▶ _WHAT THE TASK REQUIRES_
Read through the records. Copy each line that has the word "will".

▶ _SUPPLIED DATA_
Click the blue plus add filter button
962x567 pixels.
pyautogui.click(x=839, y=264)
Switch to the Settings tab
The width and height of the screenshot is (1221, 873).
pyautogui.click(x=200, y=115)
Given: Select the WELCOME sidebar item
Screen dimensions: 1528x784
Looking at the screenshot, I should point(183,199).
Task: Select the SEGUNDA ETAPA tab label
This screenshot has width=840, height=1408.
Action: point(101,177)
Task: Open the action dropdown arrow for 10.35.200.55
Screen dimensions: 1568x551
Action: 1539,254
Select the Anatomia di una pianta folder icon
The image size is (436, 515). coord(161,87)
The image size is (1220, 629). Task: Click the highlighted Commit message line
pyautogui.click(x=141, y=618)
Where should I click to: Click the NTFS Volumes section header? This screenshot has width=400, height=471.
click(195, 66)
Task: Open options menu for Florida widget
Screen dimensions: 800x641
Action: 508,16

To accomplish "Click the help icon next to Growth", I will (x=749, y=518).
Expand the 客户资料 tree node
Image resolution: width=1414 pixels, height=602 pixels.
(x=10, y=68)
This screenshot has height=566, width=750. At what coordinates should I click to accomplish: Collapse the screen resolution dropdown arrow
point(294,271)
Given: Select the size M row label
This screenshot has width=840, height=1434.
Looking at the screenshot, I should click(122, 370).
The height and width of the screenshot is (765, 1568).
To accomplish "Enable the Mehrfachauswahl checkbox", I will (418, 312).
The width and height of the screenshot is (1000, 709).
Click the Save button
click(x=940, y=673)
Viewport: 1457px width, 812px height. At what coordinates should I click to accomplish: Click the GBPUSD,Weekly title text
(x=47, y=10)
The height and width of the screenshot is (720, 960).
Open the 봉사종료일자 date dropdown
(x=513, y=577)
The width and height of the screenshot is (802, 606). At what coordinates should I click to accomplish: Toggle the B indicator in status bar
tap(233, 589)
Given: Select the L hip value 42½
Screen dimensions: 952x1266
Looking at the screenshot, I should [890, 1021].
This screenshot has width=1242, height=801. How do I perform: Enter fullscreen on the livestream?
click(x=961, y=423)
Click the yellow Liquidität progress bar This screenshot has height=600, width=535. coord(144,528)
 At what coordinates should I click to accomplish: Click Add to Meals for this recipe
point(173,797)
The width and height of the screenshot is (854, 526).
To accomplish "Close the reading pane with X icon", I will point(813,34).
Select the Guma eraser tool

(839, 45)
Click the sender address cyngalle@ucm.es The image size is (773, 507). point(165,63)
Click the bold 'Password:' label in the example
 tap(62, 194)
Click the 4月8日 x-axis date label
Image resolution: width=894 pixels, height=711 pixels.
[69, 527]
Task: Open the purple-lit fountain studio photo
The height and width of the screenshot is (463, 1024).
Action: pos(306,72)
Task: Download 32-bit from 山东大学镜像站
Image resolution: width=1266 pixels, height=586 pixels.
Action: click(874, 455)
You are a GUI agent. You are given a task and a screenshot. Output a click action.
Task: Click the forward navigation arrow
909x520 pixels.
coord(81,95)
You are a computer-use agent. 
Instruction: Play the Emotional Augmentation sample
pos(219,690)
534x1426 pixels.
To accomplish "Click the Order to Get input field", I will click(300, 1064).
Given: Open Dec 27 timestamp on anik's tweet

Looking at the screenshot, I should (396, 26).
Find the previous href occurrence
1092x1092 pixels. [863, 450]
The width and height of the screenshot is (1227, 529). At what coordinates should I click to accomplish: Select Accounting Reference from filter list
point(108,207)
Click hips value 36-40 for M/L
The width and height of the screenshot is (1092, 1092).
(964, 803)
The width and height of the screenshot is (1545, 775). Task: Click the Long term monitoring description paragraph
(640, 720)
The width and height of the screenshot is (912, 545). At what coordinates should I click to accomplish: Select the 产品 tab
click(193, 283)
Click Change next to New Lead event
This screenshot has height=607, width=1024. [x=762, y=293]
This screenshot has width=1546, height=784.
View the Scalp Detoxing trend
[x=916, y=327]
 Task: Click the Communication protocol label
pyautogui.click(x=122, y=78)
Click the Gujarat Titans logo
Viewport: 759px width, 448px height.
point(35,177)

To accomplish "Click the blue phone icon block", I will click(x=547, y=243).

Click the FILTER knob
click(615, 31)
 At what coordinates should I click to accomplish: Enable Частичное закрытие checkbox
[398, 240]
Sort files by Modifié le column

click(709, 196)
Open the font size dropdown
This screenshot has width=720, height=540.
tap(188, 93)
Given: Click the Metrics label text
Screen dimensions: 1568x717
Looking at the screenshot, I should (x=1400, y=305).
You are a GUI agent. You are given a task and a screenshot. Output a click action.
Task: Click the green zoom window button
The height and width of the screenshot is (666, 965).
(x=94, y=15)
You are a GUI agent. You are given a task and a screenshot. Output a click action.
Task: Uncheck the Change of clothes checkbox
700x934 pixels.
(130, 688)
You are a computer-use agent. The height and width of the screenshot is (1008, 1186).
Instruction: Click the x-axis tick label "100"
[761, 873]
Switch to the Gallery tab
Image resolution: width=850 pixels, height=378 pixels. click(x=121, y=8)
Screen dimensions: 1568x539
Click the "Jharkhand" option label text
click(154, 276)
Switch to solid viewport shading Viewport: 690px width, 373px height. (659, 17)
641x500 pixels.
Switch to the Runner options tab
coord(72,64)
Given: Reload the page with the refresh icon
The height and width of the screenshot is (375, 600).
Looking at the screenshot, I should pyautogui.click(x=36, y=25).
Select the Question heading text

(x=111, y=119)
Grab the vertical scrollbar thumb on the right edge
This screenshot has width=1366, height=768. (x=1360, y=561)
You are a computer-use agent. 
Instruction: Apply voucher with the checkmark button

▶ _ANSWER BOX_
To accomplish "Click the help icon next to Growth", I will (x=749, y=518).
To accomplish "Enable the Mehrfachauswahl checkbox", I will (418, 312).
To accomplish "Close the reading pane with X icon", I will point(813,34).
To accomplish "Click the Order to Get input field", I will click(300, 1064).
To accomplish "Click the blue phone icon block", I will click(x=547, y=243).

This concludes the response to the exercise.